— START OF Data to use —

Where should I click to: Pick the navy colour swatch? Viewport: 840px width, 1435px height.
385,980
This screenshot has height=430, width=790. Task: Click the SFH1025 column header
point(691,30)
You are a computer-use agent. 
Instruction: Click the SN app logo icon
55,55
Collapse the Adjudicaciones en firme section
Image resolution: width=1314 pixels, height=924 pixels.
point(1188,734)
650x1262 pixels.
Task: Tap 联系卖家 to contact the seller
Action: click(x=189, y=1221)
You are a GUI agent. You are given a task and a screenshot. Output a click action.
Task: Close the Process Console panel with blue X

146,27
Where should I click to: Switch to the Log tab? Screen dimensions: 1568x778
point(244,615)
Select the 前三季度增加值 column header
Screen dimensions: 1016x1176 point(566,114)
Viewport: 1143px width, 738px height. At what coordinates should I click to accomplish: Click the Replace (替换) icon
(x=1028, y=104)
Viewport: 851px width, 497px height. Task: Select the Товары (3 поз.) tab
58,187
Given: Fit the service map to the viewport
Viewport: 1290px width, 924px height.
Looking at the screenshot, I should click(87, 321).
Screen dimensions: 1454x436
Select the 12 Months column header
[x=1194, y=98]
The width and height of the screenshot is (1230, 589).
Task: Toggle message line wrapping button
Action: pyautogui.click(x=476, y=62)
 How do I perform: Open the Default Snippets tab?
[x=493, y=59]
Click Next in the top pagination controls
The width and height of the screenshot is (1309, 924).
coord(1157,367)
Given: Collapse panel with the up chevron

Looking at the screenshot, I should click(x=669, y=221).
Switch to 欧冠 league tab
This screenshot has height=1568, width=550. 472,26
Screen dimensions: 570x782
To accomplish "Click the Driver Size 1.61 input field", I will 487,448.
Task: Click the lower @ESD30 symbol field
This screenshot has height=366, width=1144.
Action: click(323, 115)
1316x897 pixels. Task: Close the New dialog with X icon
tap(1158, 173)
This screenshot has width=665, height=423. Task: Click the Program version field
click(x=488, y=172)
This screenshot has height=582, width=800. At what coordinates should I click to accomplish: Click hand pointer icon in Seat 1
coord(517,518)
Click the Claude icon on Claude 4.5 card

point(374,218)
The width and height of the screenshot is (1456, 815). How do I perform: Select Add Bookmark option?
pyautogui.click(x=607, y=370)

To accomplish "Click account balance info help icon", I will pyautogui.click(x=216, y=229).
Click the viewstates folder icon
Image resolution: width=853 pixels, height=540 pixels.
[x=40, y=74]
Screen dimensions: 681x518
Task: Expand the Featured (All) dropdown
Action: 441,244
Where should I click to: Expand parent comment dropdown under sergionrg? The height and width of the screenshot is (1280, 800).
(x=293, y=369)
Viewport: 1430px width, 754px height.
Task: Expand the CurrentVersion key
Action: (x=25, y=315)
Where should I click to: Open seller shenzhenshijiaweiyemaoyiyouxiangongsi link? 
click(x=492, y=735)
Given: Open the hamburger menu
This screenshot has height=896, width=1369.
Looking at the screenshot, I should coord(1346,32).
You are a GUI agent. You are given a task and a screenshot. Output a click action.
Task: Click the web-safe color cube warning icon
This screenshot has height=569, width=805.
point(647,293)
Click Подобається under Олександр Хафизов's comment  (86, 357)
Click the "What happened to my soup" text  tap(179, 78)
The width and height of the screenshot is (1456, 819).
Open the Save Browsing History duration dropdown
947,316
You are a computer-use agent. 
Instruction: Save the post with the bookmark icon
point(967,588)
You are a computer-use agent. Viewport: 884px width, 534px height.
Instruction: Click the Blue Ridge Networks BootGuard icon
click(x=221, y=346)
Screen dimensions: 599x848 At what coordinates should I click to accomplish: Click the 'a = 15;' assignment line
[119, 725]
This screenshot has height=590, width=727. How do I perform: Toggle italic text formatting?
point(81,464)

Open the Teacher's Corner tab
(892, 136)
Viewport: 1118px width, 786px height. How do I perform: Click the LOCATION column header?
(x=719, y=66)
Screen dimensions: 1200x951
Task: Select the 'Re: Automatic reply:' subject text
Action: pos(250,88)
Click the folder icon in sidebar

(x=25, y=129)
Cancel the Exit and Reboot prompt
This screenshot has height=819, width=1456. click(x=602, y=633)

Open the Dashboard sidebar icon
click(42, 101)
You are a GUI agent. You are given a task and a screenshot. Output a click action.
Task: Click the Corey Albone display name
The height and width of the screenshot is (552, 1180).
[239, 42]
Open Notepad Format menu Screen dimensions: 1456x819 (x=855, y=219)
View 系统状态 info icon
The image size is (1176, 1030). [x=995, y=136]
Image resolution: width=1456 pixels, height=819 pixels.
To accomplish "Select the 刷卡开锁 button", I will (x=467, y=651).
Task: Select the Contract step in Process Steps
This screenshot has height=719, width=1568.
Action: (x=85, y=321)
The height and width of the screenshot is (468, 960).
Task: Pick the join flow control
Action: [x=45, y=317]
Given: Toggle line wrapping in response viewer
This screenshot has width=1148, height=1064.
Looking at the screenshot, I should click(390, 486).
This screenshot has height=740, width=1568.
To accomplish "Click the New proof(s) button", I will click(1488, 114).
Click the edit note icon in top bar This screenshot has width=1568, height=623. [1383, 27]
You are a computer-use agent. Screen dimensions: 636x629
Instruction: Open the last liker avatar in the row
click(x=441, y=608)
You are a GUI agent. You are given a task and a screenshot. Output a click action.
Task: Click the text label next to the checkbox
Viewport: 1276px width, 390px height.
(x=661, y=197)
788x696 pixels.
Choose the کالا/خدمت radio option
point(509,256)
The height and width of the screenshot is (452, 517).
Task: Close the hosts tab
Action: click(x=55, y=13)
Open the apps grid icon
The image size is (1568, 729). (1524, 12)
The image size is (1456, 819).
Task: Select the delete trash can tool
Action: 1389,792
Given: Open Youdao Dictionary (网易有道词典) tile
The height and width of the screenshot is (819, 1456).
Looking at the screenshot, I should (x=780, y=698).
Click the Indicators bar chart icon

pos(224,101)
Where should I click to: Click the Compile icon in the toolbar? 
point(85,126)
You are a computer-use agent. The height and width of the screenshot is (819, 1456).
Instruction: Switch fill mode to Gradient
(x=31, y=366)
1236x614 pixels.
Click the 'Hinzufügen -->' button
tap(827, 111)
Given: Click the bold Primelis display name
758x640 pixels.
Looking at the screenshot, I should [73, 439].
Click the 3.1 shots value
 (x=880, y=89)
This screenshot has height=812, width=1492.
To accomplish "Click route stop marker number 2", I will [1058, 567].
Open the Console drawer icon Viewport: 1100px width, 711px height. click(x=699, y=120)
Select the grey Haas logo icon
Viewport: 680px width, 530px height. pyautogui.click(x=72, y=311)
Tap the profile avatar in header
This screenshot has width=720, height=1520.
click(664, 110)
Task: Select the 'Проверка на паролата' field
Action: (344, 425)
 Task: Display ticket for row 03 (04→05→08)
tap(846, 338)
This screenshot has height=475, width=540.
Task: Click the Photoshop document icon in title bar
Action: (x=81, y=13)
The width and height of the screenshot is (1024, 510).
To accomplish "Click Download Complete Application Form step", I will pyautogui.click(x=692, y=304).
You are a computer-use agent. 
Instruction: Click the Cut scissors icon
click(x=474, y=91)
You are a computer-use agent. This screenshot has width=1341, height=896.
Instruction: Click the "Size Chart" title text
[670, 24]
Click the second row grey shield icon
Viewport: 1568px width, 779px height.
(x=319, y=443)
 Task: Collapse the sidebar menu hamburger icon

— END OF Data to use —

Instructions to follow
Count the lines in the rows above that contain the string "title" and give only the number.

Reply
2